▶ _Work instructions_
What's needed is a word-for-word retyping of the entries below, pictures omitted.

[Dataset]

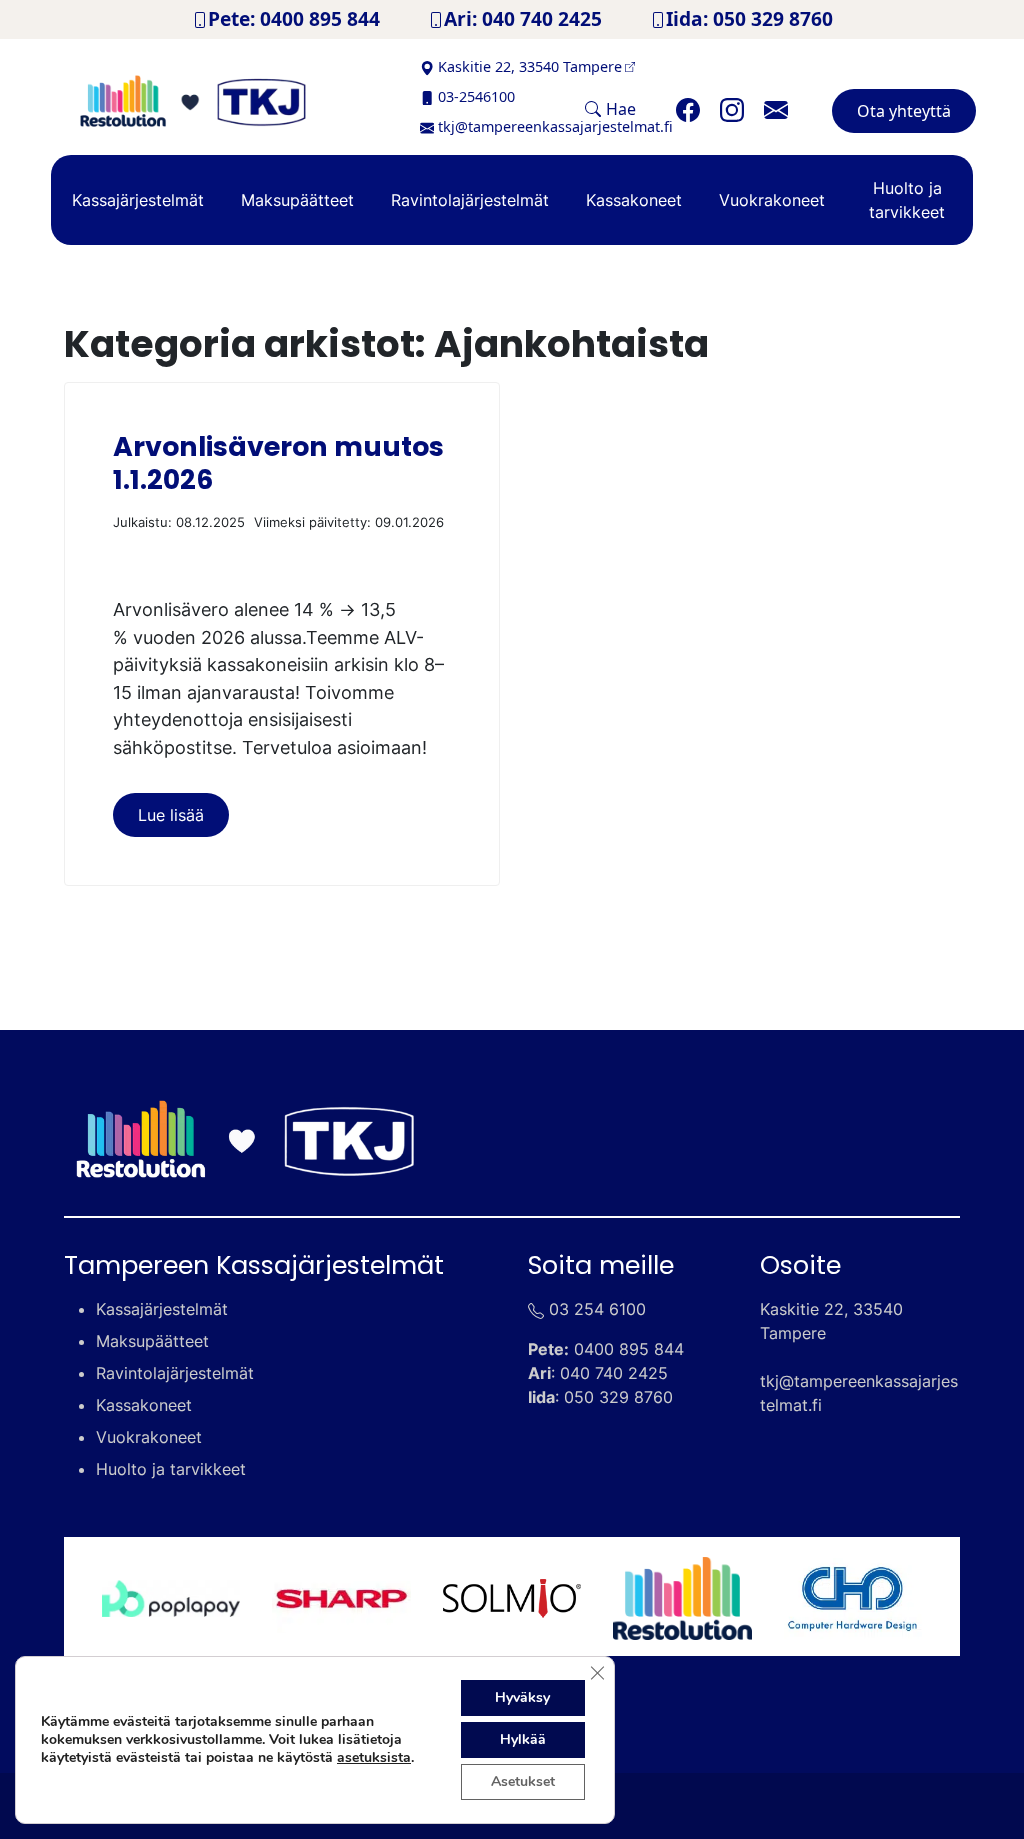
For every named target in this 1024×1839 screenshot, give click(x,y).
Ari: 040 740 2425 (523, 18)
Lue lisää (171, 815)
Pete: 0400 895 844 (294, 18)
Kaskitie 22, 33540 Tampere (530, 66)
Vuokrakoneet (772, 200)
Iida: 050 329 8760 (749, 18)
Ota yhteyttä (904, 111)
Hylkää (523, 1739)
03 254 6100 (597, 1309)
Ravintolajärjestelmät (470, 200)
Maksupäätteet (297, 200)
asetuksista (374, 1758)
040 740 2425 (614, 1373)
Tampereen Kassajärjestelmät (254, 1265)
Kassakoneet (634, 200)
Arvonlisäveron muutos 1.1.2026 (278, 462)
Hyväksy (522, 1697)
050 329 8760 (618, 1397)
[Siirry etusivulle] (222, 101)
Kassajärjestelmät (138, 200)
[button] (610, 109)
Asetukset (523, 1781)
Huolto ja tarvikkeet (907, 200)
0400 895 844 (629, 1349)
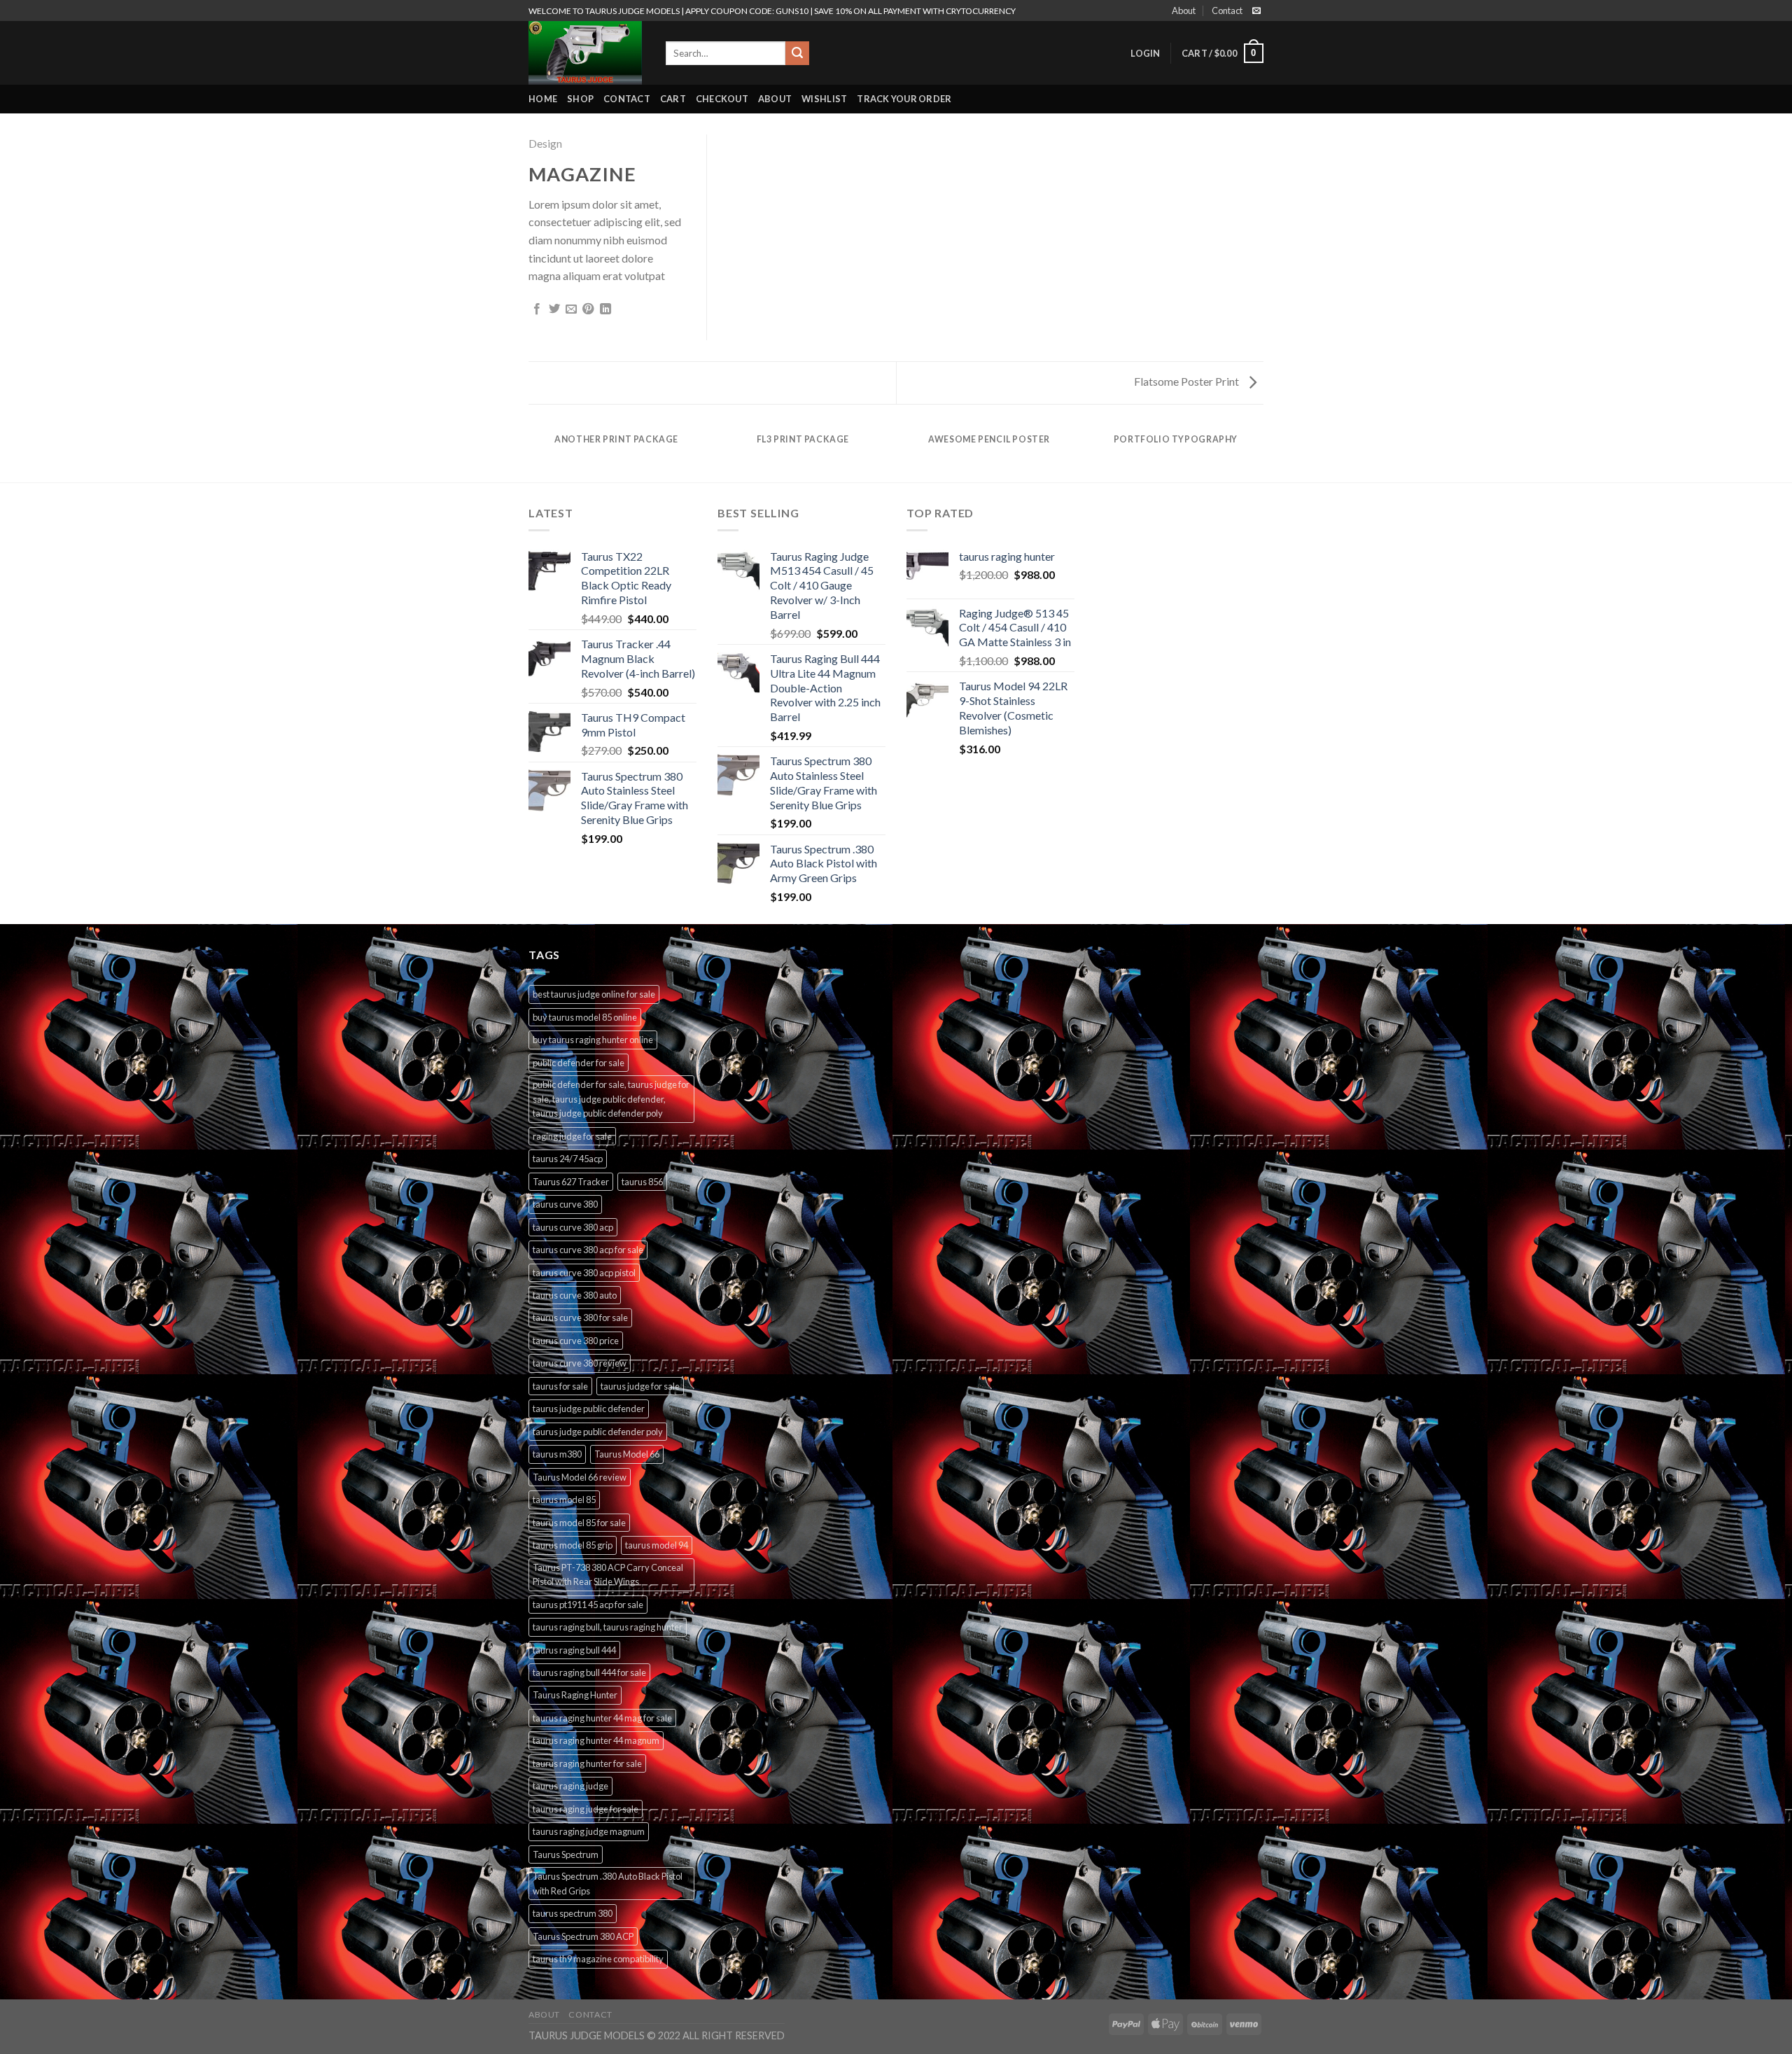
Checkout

[/Dataset]

▶ _Task result_
For every named target in this 1024×1839 screenshot, give click(x,y).
Ari: 040 740 2425 (523, 18)
Lue lisää (171, 815)
Pete: 0400 895 844 (294, 18)
Kaskitie 22, 33540 Tampere (530, 66)
Vuokrakoneet (772, 200)
Iida: 050 329 8760 (749, 18)
Ota yhteyttä (904, 111)
Hylkää (523, 1739)
03 254 6100 (597, 1309)
Ravintolajärjestelmät (470, 200)
Maksupäätteet (297, 200)
asetuksista (374, 1758)
040 740 2425 (614, 1373)
Tampereen Kassajärjestelmät (254, 1265)
Kassakoneet (634, 200)
Arvonlisäveron muutos 1.1.2026 (278, 462)
Hyväksy (522, 1697)
050 329 8760 (618, 1397)
[Siirry etusivulle] (222, 101)
Kassajärjestelmät (138, 200)
[button] (610, 109)
Asetukset (523, 1781)
Huolto ja tarvikkeet (907, 200)
0400 895 844 (629, 1349)
Checkout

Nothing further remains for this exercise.